» **Task item**: Among the entries that follow, count the lines that contain the word "computer" and say how many there are, writing nothing else.
════
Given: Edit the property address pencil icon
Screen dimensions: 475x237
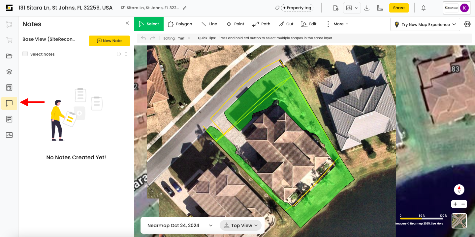Looking at the screenshot, I should (x=185, y=8).
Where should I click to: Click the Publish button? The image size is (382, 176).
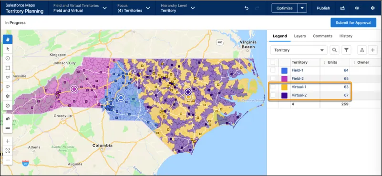pyautogui.click(x=323, y=8)
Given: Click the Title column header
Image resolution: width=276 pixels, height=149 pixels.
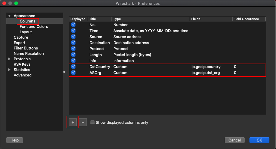Looking at the screenshot, I should click(x=100, y=19).
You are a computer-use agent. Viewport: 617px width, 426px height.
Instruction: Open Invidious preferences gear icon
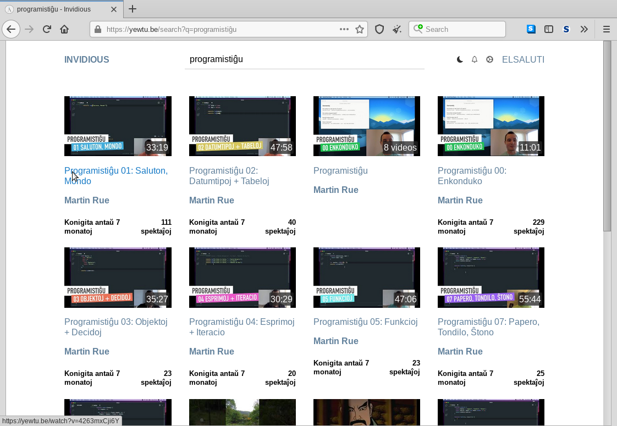tap(489, 59)
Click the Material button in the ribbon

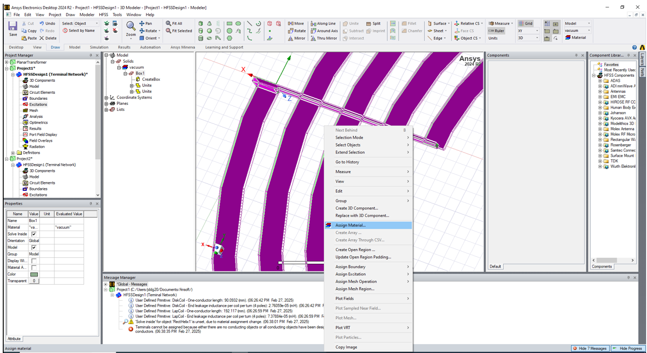[x=576, y=38]
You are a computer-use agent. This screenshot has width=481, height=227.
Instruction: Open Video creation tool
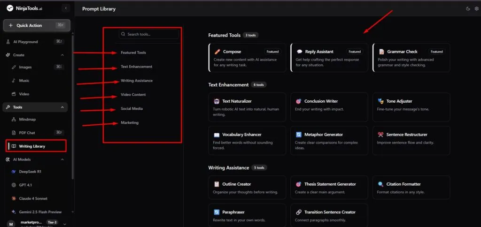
════
» **Result of the task**: 2